[Stored items]

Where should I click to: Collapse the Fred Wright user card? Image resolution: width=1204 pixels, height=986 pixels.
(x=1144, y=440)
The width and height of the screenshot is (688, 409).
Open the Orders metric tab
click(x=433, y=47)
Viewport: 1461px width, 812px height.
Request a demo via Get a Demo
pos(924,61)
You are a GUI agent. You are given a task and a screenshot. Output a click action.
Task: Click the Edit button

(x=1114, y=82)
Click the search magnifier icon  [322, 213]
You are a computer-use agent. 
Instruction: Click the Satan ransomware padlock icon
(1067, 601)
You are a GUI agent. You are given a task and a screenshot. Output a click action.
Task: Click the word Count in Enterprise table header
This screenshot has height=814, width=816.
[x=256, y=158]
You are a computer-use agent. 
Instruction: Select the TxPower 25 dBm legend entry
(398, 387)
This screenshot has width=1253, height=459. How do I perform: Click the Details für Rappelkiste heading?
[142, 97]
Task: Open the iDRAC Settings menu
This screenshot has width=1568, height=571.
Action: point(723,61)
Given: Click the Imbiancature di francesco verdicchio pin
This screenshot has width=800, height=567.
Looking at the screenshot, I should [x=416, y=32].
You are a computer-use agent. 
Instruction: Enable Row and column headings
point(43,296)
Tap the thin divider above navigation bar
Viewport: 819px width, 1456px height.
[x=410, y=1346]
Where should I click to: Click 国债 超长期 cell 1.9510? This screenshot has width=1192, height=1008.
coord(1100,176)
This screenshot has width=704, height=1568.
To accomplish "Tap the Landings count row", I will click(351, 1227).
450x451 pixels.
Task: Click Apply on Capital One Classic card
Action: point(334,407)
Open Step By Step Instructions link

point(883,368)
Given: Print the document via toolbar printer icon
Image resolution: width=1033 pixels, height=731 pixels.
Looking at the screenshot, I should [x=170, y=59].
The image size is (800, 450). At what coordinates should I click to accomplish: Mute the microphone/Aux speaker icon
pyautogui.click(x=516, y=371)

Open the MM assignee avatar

Task directions
All of the entries above need to be retyped exactly.

Answer for the task
Where should I click to: Collapse the Fred Wright user card? Image resolution: width=1204 pixels, height=986 pixels.
(x=1144, y=440)
The width and height of the screenshot is (688, 409).
Open the Orders metric tab
click(x=433, y=47)
Viewport: 1461px width, 812px height.
Request a demo via Get a Demo
pos(924,61)
You are a GUI agent. You are given a task and a screenshot. Output a click action.
Task: Click the Edit button

(x=1114, y=82)
Click the search magnifier icon  [322, 213]
You are a computer-use agent. 
Instruction: Click the Satan ransomware padlock icon
(1067, 601)
You are a GUI agent. You are given a task and a screenshot. Output a click action.
Task: Click the word Count in Enterprise table header
This screenshot has height=814, width=816.
[x=256, y=158]
You are a computer-use agent. 
Instruction: Select the TxPower 25 dBm legend entry
(398, 387)
This screenshot has width=1253, height=459. How do I perform: Click the Details für Rappelkiste heading?
[142, 97]
Task: Open the iDRAC Settings menu
This screenshot has width=1568, height=571.
Action: point(723,61)
Given: Click the Imbiancature di francesco verdicchio pin
This screenshot has width=800, height=567.
Looking at the screenshot, I should [x=416, y=32].
You are a computer-use agent. 
Instruction: Enable Row and column headings
point(43,296)
Tap the thin divider above navigation bar
Viewport: 819px width, 1456px height.
[x=410, y=1346]
Where should I click to: Click 国债 超长期 cell 1.9510? This screenshot has width=1192, height=1008.
coord(1100,176)
This screenshot has width=704, height=1568.
To accomplish "Tap the Landings count row", I will click(351, 1227).
450x451 pixels.
Task: Click Apply on Capital One Classic card
Action: point(334,407)
Open Step By Step Instructions link

point(883,368)
Given: Print the document via toolbar printer icon
Image resolution: width=1033 pixels, height=731 pixels.
Looking at the screenshot, I should [x=170, y=59].
The image size is (800, 450). At what coordinates should I click to accomplish: Mute the microphone/Aux speaker icon
pyautogui.click(x=516, y=371)

Open the MM assignee avatar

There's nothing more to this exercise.